How does Quilibrium’s architecture address the impact of network partition attacks on transaction validation and recording?
Right now, the mode of operation is essentially all peers of the network communicating with all peers of the network at all times. This was an acceptable condition at onset when the network was small during our launch preparations, but has continuously found new issues as time has gone on. It was also never an intended end state – the main topic all nodes subscribe to is not intended to be a constant channel for heavy traffic, its current use in this way was intended to find where exactly things start to break down and whether that will surface as issues in 2.0 when everything fans out into various bitmasks.

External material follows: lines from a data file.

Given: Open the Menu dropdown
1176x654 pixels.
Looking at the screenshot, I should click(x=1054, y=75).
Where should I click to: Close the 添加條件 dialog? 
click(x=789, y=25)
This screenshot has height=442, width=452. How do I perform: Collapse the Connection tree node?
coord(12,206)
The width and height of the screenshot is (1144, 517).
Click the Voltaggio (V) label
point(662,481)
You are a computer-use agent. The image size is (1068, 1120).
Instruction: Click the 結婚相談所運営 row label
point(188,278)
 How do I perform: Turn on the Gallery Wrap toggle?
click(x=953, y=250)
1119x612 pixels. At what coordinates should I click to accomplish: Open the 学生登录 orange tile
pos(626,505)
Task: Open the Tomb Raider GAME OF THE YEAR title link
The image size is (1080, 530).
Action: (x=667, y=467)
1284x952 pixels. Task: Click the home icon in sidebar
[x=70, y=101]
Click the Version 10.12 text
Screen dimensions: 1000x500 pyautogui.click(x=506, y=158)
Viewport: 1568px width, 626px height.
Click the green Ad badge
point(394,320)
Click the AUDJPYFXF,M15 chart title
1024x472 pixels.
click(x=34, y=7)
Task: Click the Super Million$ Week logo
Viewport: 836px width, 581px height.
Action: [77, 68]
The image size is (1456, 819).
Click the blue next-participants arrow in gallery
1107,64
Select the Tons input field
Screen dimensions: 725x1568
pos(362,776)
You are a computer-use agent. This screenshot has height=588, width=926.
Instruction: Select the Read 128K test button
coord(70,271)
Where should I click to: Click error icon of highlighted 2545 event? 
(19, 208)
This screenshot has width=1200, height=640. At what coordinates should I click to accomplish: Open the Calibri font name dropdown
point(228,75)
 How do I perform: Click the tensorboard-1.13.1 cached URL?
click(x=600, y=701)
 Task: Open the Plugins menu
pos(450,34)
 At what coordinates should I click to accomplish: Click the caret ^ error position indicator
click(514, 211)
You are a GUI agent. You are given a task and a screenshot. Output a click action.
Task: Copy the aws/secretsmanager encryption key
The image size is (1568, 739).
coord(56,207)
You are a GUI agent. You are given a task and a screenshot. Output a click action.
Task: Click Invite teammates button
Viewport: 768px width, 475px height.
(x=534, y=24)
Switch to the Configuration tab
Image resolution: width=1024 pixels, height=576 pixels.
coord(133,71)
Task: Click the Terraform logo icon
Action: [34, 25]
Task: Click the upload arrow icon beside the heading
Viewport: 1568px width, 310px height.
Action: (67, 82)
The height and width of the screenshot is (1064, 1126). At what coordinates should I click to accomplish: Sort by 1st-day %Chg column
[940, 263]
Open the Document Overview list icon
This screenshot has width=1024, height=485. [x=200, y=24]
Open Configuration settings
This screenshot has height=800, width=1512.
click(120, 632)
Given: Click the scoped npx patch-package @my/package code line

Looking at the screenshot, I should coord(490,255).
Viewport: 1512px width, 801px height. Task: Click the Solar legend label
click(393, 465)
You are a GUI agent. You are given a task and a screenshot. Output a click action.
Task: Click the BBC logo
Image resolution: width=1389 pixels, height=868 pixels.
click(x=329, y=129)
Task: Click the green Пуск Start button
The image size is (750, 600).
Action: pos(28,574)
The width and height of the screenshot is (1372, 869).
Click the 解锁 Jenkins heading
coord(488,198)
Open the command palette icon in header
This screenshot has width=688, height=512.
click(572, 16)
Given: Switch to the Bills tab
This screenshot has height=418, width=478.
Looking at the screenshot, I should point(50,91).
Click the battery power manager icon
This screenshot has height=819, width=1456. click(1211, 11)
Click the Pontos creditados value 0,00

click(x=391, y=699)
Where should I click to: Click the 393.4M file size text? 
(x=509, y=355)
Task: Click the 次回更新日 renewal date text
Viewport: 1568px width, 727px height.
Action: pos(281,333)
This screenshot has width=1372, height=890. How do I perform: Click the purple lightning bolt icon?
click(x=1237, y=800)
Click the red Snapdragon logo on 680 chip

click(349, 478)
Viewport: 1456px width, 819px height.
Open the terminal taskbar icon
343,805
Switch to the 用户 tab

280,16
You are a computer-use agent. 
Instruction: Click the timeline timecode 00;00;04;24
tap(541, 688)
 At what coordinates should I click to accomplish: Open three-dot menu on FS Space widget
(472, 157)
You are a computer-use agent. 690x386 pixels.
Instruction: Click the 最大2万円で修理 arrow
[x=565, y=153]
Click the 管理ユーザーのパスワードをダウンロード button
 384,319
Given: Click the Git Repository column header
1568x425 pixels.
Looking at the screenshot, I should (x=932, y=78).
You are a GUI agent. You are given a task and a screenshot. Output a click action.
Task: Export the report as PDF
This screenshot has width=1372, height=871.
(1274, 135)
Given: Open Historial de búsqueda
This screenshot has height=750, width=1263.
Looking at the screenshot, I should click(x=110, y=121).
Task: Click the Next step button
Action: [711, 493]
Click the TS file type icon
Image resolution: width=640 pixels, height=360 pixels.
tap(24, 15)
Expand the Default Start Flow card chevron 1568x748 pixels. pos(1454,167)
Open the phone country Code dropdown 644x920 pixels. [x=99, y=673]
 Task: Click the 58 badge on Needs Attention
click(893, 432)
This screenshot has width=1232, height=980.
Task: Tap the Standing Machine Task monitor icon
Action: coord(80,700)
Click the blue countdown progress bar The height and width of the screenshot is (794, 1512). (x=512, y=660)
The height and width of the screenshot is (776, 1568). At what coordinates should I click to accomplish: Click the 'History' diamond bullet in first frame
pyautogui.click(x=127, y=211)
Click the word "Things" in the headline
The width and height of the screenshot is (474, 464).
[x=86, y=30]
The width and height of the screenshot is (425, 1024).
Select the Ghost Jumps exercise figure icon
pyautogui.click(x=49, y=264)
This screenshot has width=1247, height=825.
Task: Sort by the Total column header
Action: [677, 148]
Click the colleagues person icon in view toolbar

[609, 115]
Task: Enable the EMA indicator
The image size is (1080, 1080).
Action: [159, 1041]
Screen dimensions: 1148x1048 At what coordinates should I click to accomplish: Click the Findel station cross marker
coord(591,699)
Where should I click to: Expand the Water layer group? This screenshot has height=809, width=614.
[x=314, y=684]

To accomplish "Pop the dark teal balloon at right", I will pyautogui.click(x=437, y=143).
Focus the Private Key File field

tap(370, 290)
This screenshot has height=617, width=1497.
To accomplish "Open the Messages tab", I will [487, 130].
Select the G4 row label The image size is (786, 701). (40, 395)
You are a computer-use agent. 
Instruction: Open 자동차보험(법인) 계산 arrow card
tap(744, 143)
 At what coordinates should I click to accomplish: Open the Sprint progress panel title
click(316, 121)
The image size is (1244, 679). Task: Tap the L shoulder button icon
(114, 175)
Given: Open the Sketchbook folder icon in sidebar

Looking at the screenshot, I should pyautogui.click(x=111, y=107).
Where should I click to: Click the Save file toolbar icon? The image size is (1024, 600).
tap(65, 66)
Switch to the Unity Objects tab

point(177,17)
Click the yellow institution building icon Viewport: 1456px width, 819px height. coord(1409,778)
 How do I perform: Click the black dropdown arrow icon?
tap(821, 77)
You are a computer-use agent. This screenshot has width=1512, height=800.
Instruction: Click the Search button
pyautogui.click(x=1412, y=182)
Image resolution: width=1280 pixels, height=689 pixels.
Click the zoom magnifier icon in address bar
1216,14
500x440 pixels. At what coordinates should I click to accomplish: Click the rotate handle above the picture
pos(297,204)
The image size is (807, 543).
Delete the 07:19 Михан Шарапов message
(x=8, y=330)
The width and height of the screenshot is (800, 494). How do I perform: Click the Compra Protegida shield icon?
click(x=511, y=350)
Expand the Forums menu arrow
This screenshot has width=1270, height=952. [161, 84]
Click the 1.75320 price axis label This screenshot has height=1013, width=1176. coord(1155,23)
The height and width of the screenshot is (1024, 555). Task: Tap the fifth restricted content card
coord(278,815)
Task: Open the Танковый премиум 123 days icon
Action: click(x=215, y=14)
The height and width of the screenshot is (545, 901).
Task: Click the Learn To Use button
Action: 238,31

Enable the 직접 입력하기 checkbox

In the original whitepaper, and for 2.0, the intention is that the master bitmask sees very little traffic at all, but rather the individual core shard bitmasks of the network receive the bulk of traffic. These are far lower in size of expected peers, as each bitmask covers only a small slice of the network. That being said, it is still clear that the way in which gossipsub (and thus the current iteration of blossomsub) is susceptible to a form of DDoS through intentionally good behavior, followed by heavy partitioning. Because there is actually a strong structural pattern that exists in these core shards, we have removed the use of gossipsub altogether for the core shards, and instead will use an approach very tightly aligned with the structure of the network itself.
Specifically, what mechanisms are in place to mitigate and resolve these issues to ensure the system’s consistency and security?
In the context of double spend attacks, the mitigation strategy for core shards is a very simple model – something similar to GHOST (greedy heaviest observed sub-tree), but with the weight of observations being carried by priority slots: the first ring of provers gets the greatest quantity of rewards on a core shard, with a decay as additional provers fill in subsequent rings. Any member can challenge a prover if they misbehave, and misbehavior is easily determined by the presence of conflicting frames – as they are unforgeably linked to a given prover, if a conflicting frame is produced, the member can provide both frames and evict the prover from the ring.
Bringing things back to the network partition context
If, somehow, the prover ring were partitioned evenly within the duration of a single global proof, such that the core shard is effectively forked, when the network heals, the scoring metric of a collection of frames is chosen – this scoring basis follows the time reel logic outlined in data_time_reel.go. If the prover ring were partitioned evenly greater than the duration of a single global proof, the core shard would be halted until the partition heals/one fork becomes heavier.